» **INPUT MATERIAL**
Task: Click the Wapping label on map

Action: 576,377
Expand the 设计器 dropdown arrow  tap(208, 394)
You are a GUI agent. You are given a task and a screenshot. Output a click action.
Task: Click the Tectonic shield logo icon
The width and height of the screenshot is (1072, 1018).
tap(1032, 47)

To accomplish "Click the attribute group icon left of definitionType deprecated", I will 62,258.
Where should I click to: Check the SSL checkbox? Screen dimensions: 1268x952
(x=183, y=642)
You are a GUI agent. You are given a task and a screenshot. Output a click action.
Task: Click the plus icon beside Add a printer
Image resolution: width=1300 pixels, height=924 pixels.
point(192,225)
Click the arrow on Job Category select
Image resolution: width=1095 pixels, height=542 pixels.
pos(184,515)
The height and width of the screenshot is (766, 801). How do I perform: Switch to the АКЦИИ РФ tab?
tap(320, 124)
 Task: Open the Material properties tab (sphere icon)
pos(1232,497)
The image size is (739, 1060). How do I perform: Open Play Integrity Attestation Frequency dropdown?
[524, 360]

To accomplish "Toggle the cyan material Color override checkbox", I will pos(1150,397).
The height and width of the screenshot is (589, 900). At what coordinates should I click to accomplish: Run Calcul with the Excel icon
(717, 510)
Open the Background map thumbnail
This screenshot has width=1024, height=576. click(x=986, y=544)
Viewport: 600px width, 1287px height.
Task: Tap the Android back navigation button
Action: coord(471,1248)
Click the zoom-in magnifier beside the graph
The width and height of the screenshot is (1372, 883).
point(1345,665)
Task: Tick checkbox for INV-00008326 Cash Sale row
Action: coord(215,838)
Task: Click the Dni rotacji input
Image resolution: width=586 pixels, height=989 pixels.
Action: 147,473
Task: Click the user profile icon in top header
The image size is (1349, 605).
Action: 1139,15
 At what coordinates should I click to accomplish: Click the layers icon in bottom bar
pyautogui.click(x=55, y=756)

» **YOUR OBJECTIVE**
Copy every record above word for word, keeping each line in its original order.

» **THE RESULT**
Task: Click the Wapping label on map

Action: 576,377
Expand the 设计器 dropdown arrow  tap(208, 394)
You are a GUI agent. You are given a task and a screenshot. Output a click action.
Task: Click the Tectonic shield logo icon
The width and height of the screenshot is (1072, 1018).
tap(1032, 47)

To accomplish "Click the attribute group icon left of definitionType deprecated", I will 62,258.
Where should I click to: Check the SSL checkbox? Screen dimensions: 1268x952
(x=183, y=642)
You are a GUI agent. You are given a task and a screenshot. Output a click action.
Task: Click the plus icon beside Add a printer
Image resolution: width=1300 pixels, height=924 pixels.
point(192,225)
Click the arrow on Job Category select
Image resolution: width=1095 pixels, height=542 pixels.
pos(184,515)
The height and width of the screenshot is (766, 801). How do I perform: Switch to the АКЦИИ РФ tab?
tap(320, 124)
 Task: Open the Material properties tab (sphere icon)
pos(1232,497)
The image size is (739, 1060). How do I perform: Open Play Integrity Attestation Frequency dropdown?
[524, 360]

To accomplish "Toggle the cyan material Color override checkbox", I will pos(1150,397).
The height and width of the screenshot is (589, 900). At what coordinates should I click to accomplish: Run Calcul with the Excel icon
(717, 510)
Open the Background map thumbnail
This screenshot has width=1024, height=576. click(x=986, y=544)
Viewport: 600px width, 1287px height.
Task: Tap the Android back navigation button
Action: coord(471,1248)
Click the zoom-in magnifier beside the graph
The width and height of the screenshot is (1372, 883).
point(1345,665)
Task: Tick checkbox for INV-00008326 Cash Sale row
Action: coord(215,838)
Task: Click the Dni rotacji input
Image resolution: width=586 pixels, height=989 pixels.
Action: 147,473
Task: Click the user profile icon in top header
The image size is (1349, 605).
Action: 1139,15
 At what coordinates should I click to accomplish: Click the layers icon in bottom bar
pyautogui.click(x=55, y=756)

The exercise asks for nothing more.